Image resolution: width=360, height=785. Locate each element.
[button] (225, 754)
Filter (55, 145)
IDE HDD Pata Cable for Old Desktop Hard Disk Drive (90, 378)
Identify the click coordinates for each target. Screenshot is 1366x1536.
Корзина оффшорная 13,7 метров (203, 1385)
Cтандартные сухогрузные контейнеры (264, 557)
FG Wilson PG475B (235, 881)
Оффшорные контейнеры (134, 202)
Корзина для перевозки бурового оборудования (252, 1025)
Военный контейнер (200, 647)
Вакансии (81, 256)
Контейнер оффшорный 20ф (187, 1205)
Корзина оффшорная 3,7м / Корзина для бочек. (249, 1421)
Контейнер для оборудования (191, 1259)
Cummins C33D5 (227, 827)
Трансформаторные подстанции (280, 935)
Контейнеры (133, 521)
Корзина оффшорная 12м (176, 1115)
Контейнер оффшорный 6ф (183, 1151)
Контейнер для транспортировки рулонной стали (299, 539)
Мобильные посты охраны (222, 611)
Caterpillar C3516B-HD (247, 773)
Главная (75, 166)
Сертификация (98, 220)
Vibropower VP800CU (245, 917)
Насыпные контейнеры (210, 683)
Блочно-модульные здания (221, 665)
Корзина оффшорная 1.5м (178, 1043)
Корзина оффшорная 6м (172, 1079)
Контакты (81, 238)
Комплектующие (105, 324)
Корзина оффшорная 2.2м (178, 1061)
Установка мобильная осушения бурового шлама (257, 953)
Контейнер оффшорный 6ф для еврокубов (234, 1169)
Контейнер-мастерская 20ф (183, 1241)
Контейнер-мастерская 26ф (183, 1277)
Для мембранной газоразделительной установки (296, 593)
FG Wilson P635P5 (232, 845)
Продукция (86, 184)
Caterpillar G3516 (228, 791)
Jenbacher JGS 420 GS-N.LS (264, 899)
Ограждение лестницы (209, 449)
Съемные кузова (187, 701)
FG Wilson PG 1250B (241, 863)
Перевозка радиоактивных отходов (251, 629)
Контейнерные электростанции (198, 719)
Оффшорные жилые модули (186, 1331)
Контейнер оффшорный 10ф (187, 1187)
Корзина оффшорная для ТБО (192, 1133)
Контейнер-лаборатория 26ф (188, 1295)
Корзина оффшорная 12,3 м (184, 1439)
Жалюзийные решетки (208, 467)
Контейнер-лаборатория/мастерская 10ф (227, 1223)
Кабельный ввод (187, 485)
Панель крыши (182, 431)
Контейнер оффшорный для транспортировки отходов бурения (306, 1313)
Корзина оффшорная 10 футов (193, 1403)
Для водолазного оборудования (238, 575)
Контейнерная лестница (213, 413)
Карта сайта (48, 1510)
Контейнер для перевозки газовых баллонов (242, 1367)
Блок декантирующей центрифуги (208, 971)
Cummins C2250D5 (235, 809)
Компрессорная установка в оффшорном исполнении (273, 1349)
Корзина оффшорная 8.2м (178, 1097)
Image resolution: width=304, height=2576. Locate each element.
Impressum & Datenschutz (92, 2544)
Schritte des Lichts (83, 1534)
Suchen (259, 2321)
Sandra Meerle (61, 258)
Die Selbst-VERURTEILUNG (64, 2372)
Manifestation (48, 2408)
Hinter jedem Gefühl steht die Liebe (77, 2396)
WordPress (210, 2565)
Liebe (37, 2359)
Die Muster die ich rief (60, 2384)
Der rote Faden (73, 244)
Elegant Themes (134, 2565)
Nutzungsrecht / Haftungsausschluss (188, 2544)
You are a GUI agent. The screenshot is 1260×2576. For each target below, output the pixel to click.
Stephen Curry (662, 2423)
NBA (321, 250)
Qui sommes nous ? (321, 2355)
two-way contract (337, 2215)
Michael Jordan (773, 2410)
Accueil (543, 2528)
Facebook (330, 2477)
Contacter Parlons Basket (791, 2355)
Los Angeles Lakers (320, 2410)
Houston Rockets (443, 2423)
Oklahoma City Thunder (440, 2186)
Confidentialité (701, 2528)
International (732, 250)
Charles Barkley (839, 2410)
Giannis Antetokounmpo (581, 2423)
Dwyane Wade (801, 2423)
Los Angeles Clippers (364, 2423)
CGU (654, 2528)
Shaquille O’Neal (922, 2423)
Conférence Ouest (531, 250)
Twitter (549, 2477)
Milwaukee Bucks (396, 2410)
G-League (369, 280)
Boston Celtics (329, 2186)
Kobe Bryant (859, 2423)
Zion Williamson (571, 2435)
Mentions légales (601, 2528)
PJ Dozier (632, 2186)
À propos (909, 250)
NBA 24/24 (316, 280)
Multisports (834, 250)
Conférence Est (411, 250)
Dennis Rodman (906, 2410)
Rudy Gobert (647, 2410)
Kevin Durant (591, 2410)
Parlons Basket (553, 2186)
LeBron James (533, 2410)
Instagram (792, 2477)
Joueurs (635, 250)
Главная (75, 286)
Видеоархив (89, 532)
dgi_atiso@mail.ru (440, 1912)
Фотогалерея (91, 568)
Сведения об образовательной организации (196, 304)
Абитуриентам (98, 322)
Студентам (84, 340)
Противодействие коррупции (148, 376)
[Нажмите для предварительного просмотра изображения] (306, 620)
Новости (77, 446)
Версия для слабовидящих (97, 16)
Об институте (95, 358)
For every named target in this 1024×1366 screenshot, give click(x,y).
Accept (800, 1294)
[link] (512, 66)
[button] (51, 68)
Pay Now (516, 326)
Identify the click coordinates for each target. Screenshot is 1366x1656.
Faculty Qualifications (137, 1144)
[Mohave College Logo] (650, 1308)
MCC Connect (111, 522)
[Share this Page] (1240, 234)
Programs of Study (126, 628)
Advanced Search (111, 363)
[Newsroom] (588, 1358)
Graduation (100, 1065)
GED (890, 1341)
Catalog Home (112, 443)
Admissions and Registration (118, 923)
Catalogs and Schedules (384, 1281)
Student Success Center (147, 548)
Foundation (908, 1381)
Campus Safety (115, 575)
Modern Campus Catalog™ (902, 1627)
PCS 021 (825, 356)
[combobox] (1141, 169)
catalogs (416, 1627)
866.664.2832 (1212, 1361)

_ _ _ _ _ _ _

## Problem requirements
The records must each be output verbatim, with nothing left out.

## Your response
Image resolution: width=360, height=785. Locate each element.
[button] (225, 754)
Filter (55, 145)
IDE HDD Pata Cable for Old Desktop Hard Disk Drive (90, 378)
Identify the click coordinates for each target. Screenshot is 1366x1536.
Корзина оффшорная 13,7 метров (203, 1385)
Cтандартные сухогрузные контейнеры (264, 557)
FG Wilson PG475B (235, 881)
Оффшорные контейнеры (134, 202)
Корзина для перевозки бурового оборудования (252, 1025)
Военный контейнер (200, 647)
Вакансии (81, 256)
Контейнер оффшорный 20ф (187, 1205)
Корзина оффшорная 3,7м / Корзина для бочек. (249, 1421)
Контейнер для оборудования (191, 1259)
Cummins C33D5 (227, 827)
Трансформаторные подстанции (280, 935)
Контейнеры (133, 521)
Корзина оффшорная 12м (176, 1115)
Контейнер оффшорный 6ф (183, 1151)
Контейнер для транспортировки рулонной стали (299, 539)
Мобильные посты охраны (222, 611)
Caterpillar C3516B-HD (247, 773)
Главная (75, 166)
Сертификация (98, 220)
Vibropower VP800CU (245, 917)
Насыпные контейнеры (210, 683)
Блочно-модульные здания (221, 665)
Корзина оффшорная 1.5м (178, 1043)
Корзина оффшорная 6м (172, 1079)
Контакты (81, 238)
Комплектующие (105, 324)
Корзина оффшорная 2.2м (178, 1061)
Установка мобильная осушения бурового шлама (257, 953)
Контейнер оффшорный 6ф для еврокубов (234, 1169)
Контейнер-мастерская 20ф (183, 1241)
Контейнер-мастерская 26ф (183, 1277)
Для мембранной газоразделительной установки (296, 593)
FG Wilson P635P5 (232, 845)
Продукция (86, 184)
Caterpillar G3516 (228, 791)
Jenbacher JGS 420 GS-N.LS (264, 899)
Ограждение лестницы (209, 449)
Съемные кузова (187, 701)
FG Wilson PG 1250B (241, 863)
Перевозка радиоактивных отходов (251, 629)
Контейнерные электростанции (198, 719)
Оффшорные жилые модули (186, 1331)
Контейнер оффшорный 10ф (187, 1187)
Корзина оффшорная для ТБО (192, 1133)
Контейнер-лаборатория 26ф (188, 1295)
Корзина оффшорная 12,3 м (184, 1439)
Жалюзийные решетки (208, 467)
Контейнер-лаборатория/мастерская 10ф (227, 1223)
Кабельный ввод (187, 485)
Панель крыши (182, 431)
Контейнер оффшорный для транспортировки отходов бурения (306, 1313)
Корзина оффшорная 10 футов (193, 1403)
Для водолазного оборудования (238, 575)
Контейнерная лестница (213, 413)
Карта сайта (48, 1510)
Контейнер для перевозки газовых баллонов (242, 1367)
Блок декантирующей центрифуги (208, 971)
Cummins C2250D5 (235, 809)
Компрессорная установка в оффшорном исполнении (273, 1349)
Корзина оффшорная 8.2м (178, 1097)
Image resolution: width=304, height=2576. Locate each element.
Impressum & Datenschutz (92, 2544)
Schritte des Lichts (83, 1534)
Suchen (259, 2321)
Sandra Meerle (61, 258)
Die Selbst-VERURTEILUNG (64, 2372)
Manifestation (48, 2408)
Hinter jedem Gefühl steht die Liebe (77, 2396)
WordPress (210, 2565)
Liebe (37, 2359)
Die Muster die ich rief (60, 2384)
Der rote Faden (73, 244)
Elegant Themes (134, 2565)
Nutzungsrecht / Haftungsausschluss (188, 2544)
You are a GUI agent. The screenshot is 1260×2576. For each target below, output the pixel to click.
Stephen Curry (662, 2423)
NBA (321, 250)
Qui sommes nous ? (321, 2355)
two-way contract (337, 2215)
Michael Jordan (773, 2410)
Accueil (543, 2528)
Facebook (330, 2477)
Contacter Parlons Basket (791, 2355)
Los Angeles Lakers (320, 2410)
Houston Rockets (443, 2423)
Oklahoma City Thunder (440, 2186)
Confidentialité (701, 2528)
International (732, 250)
Charles Barkley (839, 2410)
Giannis Antetokounmpo (581, 2423)
Dwyane Wade (801, 2423)
Los Angeles Clippers (364, 2423)
CGU (654, 2528)
Shaquille O’Neal (922, 2423)
Conférence Ouest (531, 250)
Twitter (549, 2477)
Milwaukee Bucks (396, 2410)
G-League (369, 280)
Boston Celtics (329, 2186)
Kobe Bryant (859, 2423)
Zion Williamson (571, 2435)
Mentions légales (601, 2528)
PJ Dozier (632, 2186)
À propos (909, 250)
NBA 24/24 (316, 280)
Multisports (834, 250)
Conférence Est (411, 250)
Dennis Rodman (906, 2410)
Rudy Gobert (647, 2410)
Kevin Durant (591, 2410)
Parlons Basket (553, 2186)
LeBron James (533, 2410)
Instagram (792, 2477)
Joueurs (635, 250)
Главная (75, 286)
Видеоархив (89, 532)
dgi_atiso@mail.ru (440, 1912)
Фотогалерея (91, 568)
Сведения об образовательной организации (196, 304)
Абитуриентам (98, 322)
Студентам (84, 340)
Противодействие коррупции (148, 376)
[Нажмите для предварительного просмотра изображения] (306, 620)
Новости (77, 446)
Версия для слабовидящих (97, 16)
Об институте (95, 358)
For every named target in this 1024×1366 screenshot, give click(x,y).
Accept (800, 1294)
[link] (512, 66)
[button] (51, 68)
Pay Now (516, 326)
Identify the click coordinates for each target. Screenshot is 1366x1656.
Faculty Qualifications (137, 1144)
[Mohave College Logo] (650, 1308)
MCC Connect (111, 522)
[Share this Page] (1240, 234)
Programs of Study (126, 628)
Advanced Search (111, 363)
[Newsroom] (588, 1358)
Graduation (100, 1065)
GED (890, 1341)
Catalog Home (112, 443)
Admissions and Registration (118, 923)
Catalogs and Schedules (384, 1281)
Student Success Center (147, 548)
Foundation (908, 1381)
Campus Safety (115, 575)
Modern Campus Catalog™ (902, 1627)
PCS 021 (825, 356)
[combobox] (1141, 169)
catalogs (416, 1627)
866.664.2832 (1212, 1361)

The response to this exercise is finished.